On all of these points the court found in ATR's favour. Indeed, the court held that the BHB had illegally made ATR liable for licence fees due, if at all, from ATR's overseas bookmaker customers, going on to find that the BHB would only have been entitled to charge such book-makers a sum equal to its costs of creating and maintaining the database plus a reasonable return – much less than the licence fees that the BHB sought from ATR.
Legal firsts
This is the first time a court in the UK has ever found that a business practice is an abuse of a dominant market position. It would also appear to be the first time a national court, anywhere in the EU, has definitively ruled that a proposed price or licence fee is illegal under Article 82 because it is excessive, and the first time – alongside Judgment 85/2005 of the Commercial Court Number 5 of Madrid in case Conduit Europe v Telefonica de Espana – where a national court anywhere in the EU has applied the controversial 'essential facilities' doctrine, which requires owners of key assets or intellectual property to make these available to avoid distorting competition.
ATR's victory is even more remarkable given that the judge had ordered a speedy trial, with just three months between ATR winning its interim injunction and the matter going to full trial – a process that could normally be expected to take 12 to 18 months, even in relatively straightforward cases.
Implications for competition law enforcement in the courts
The courts have traditionally been reluctant to entertain often complex and quasi-economic competition law claims. An example of the court's attitude can be found in the Restrictive Practices Court case re Televising Premier League Football Matches [2000] concerning the sale of rights to televise Premier League football matches.
In this case the judge was reported as saying, having heard econometric evidence on the effect of televising matches upon live attendance: "At the moment, I am firmly of the school which says 'This is all too difficult, we had better give up'," and "I am thinking of buying a little flag, which I can raise when we get to a part of the case that I just do not understand, but perhaps a notional flag will do. It is up at this part of the case." Indeed, days before ATR's hearing the High Court struck out in interim proceedings competition arguments against the BHB brought by Victor Chandler International.
The High Court's judgment in the BHB case therefore appears to indicate a greater willingness on the part of courts to act, when presented with a well-argued case.
The judgment was also timely, as the Office of Fair Trading has signalled that the strain on its resources is requiring it to be highly selective in the cases it deals with.
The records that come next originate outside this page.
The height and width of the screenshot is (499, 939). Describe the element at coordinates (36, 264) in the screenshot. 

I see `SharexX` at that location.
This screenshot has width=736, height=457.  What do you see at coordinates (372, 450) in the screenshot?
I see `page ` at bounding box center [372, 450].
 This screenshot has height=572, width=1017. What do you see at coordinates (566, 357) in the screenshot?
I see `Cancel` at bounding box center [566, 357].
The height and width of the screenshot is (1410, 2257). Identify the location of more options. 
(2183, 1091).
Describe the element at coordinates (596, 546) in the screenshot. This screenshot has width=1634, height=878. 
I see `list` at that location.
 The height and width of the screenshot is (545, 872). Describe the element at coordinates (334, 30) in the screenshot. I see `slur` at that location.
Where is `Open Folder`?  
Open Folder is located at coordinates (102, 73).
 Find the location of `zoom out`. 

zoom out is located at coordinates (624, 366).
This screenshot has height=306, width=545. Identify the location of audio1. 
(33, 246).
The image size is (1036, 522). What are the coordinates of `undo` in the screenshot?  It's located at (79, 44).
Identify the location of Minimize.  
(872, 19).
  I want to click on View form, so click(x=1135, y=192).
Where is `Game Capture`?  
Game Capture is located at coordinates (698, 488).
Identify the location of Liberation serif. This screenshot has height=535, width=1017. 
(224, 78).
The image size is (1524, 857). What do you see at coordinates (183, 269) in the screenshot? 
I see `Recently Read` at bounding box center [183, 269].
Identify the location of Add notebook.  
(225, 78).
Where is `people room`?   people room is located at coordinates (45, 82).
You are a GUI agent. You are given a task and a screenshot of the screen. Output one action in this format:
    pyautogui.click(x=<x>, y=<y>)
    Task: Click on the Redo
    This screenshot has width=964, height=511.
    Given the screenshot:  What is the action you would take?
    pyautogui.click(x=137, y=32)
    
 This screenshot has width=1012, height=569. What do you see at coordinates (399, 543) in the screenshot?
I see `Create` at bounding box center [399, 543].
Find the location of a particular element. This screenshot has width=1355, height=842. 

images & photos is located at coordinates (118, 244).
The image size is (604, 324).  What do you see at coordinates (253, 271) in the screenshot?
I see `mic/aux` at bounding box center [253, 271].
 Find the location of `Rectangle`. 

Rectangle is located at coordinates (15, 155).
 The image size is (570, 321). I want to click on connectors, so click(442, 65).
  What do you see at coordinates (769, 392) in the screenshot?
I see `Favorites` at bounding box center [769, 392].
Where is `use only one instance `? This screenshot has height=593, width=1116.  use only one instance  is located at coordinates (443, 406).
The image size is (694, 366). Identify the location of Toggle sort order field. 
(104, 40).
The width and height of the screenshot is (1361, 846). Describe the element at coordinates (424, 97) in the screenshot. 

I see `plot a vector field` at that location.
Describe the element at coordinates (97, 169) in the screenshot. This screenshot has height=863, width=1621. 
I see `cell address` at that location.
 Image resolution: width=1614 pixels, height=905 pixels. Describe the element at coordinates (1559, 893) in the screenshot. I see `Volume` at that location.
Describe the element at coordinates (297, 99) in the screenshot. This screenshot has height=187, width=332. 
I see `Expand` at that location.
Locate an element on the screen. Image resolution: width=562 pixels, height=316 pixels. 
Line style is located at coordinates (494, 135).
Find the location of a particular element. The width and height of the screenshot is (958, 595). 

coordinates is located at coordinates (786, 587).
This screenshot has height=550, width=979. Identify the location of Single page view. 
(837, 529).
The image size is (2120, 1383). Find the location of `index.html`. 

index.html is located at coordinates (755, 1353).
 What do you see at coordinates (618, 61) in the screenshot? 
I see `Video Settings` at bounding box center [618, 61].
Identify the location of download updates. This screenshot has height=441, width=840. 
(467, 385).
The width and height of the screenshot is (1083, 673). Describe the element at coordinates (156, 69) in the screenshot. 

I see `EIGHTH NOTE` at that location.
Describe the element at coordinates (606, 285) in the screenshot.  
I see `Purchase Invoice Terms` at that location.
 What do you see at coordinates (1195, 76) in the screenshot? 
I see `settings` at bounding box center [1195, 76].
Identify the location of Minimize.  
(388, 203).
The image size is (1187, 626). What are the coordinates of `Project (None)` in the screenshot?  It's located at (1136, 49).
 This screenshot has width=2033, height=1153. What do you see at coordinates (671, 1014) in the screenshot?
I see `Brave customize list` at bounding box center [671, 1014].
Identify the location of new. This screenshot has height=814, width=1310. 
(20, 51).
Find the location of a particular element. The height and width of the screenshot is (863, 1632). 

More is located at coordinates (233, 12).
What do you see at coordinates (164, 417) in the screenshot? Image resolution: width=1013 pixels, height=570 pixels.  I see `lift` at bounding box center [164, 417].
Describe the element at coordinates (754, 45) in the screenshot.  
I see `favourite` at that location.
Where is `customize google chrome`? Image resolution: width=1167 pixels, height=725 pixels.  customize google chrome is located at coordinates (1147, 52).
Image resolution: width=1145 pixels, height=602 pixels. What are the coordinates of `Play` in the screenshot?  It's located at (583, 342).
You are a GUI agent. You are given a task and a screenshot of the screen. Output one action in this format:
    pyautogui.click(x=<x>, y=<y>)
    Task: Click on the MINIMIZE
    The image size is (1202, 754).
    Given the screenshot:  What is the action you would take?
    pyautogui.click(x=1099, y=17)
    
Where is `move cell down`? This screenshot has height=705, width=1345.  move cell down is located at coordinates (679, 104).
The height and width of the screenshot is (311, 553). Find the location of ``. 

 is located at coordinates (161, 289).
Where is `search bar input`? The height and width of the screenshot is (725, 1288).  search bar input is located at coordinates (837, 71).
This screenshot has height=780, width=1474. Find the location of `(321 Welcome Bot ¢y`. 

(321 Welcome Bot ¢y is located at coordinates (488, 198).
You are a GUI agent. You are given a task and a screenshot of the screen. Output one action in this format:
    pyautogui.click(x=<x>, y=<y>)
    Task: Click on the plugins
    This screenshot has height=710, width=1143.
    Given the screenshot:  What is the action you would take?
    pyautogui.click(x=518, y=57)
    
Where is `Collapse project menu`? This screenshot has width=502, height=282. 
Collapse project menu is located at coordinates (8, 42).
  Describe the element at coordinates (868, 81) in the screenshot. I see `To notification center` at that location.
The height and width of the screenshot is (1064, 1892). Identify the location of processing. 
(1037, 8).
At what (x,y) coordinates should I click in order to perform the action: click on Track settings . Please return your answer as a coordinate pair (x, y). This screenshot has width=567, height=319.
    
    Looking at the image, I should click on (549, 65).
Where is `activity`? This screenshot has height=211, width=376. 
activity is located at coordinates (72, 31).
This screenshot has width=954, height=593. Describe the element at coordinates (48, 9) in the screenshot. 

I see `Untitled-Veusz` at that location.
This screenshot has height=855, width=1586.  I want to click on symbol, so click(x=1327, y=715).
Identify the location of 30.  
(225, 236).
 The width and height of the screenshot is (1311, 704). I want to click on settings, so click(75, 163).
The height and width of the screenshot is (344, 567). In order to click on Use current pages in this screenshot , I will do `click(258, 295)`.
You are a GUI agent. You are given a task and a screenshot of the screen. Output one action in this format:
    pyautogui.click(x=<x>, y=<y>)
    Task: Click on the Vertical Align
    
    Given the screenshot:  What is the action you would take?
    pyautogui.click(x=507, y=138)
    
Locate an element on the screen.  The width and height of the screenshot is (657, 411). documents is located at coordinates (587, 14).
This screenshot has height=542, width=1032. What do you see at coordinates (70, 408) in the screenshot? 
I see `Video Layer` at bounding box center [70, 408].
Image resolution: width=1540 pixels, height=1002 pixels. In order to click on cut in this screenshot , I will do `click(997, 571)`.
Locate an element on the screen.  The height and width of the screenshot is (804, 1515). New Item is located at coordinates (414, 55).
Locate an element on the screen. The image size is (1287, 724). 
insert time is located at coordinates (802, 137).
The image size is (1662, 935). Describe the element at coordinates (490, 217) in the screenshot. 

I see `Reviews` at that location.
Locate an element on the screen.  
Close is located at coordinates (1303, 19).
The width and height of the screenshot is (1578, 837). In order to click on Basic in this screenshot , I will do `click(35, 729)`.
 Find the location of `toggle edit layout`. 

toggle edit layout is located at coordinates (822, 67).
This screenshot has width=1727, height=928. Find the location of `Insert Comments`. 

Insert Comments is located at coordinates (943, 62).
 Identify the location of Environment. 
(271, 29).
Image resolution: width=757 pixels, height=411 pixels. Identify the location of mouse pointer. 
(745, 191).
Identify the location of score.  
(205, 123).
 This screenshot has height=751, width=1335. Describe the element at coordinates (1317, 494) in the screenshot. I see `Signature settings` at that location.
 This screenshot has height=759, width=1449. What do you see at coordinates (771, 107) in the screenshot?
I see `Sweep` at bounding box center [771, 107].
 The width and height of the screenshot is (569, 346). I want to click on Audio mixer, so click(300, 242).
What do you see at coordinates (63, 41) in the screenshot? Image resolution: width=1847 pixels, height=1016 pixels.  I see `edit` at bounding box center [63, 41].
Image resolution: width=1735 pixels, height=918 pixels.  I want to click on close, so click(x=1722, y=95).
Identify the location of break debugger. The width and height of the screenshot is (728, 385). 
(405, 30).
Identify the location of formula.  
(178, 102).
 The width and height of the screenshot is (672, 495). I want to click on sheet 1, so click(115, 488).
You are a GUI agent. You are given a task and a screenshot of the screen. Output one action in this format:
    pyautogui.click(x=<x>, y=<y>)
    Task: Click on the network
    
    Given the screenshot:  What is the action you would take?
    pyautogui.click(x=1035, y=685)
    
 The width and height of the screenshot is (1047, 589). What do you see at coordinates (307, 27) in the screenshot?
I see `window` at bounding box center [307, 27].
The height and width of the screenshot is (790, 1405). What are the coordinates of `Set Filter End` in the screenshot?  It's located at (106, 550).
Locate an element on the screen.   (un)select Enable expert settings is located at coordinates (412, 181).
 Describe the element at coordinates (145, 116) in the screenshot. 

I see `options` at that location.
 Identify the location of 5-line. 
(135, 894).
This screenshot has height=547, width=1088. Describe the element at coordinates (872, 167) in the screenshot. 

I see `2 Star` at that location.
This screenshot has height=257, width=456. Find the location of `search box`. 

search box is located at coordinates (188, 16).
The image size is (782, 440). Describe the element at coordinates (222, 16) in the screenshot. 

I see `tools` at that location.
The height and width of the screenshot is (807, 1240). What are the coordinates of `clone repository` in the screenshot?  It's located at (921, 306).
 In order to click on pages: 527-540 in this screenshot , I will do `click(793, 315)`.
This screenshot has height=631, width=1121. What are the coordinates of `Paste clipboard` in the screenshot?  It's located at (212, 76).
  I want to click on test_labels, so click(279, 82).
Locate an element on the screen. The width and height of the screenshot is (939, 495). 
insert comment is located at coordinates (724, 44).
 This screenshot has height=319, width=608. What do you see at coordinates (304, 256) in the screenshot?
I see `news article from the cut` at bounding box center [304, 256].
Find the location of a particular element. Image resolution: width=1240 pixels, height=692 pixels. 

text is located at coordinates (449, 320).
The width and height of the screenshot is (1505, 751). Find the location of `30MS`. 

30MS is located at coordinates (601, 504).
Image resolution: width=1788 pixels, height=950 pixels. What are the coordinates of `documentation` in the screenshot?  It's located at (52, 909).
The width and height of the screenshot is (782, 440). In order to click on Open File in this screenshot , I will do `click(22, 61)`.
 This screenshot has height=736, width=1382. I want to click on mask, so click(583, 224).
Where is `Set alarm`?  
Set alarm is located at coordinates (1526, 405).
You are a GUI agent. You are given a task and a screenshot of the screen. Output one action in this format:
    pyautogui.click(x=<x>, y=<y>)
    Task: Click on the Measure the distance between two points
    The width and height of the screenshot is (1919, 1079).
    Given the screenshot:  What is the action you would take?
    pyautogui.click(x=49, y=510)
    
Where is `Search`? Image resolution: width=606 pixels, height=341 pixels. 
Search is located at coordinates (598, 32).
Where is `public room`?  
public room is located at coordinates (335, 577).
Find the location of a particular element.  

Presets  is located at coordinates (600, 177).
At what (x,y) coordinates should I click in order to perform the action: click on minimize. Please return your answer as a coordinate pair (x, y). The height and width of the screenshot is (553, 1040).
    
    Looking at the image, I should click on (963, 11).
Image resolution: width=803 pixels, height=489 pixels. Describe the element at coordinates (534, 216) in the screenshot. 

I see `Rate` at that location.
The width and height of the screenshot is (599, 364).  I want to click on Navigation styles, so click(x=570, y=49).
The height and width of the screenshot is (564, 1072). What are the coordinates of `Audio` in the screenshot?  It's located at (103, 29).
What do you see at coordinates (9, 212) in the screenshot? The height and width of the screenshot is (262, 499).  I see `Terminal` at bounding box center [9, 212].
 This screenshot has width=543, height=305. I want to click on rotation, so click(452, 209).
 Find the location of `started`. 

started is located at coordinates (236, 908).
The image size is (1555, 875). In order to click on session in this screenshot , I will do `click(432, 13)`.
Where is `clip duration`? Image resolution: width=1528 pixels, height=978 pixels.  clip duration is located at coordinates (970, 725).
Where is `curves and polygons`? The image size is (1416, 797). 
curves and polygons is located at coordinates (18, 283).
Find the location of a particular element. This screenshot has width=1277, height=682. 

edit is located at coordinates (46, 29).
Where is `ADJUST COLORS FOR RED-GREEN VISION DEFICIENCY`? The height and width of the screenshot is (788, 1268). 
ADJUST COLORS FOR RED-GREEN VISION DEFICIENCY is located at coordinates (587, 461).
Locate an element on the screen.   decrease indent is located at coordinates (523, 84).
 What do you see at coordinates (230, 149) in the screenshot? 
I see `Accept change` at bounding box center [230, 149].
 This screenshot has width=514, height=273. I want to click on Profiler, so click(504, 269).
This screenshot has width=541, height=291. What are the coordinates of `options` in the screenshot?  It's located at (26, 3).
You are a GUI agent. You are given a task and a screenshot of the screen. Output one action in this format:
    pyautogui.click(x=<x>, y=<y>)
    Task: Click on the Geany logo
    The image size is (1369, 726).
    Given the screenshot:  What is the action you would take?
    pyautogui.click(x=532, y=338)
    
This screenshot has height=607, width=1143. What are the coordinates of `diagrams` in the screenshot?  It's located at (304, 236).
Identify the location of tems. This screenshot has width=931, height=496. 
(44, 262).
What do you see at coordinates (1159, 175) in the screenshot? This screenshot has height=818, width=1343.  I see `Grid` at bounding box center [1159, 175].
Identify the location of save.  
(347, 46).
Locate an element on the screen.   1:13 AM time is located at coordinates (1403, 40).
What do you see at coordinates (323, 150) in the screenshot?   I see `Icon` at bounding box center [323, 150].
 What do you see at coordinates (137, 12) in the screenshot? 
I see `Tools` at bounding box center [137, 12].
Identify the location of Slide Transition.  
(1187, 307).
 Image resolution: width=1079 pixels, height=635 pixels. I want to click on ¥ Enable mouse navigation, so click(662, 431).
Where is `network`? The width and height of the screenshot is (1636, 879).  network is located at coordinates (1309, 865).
At the same time, the European Commission announced in December last year consultations on both the rules for bringing competition law claims in courts and the application of the prohibition of abuse of a dominant position. This case is a clear sign that the courts can and will deal with claims under the competition rules. The BHB is now appealing the High Court's decision.
Howard Cartlidge is head and Francisca Mendia Lara an assistant in the Olswang EU and competition group.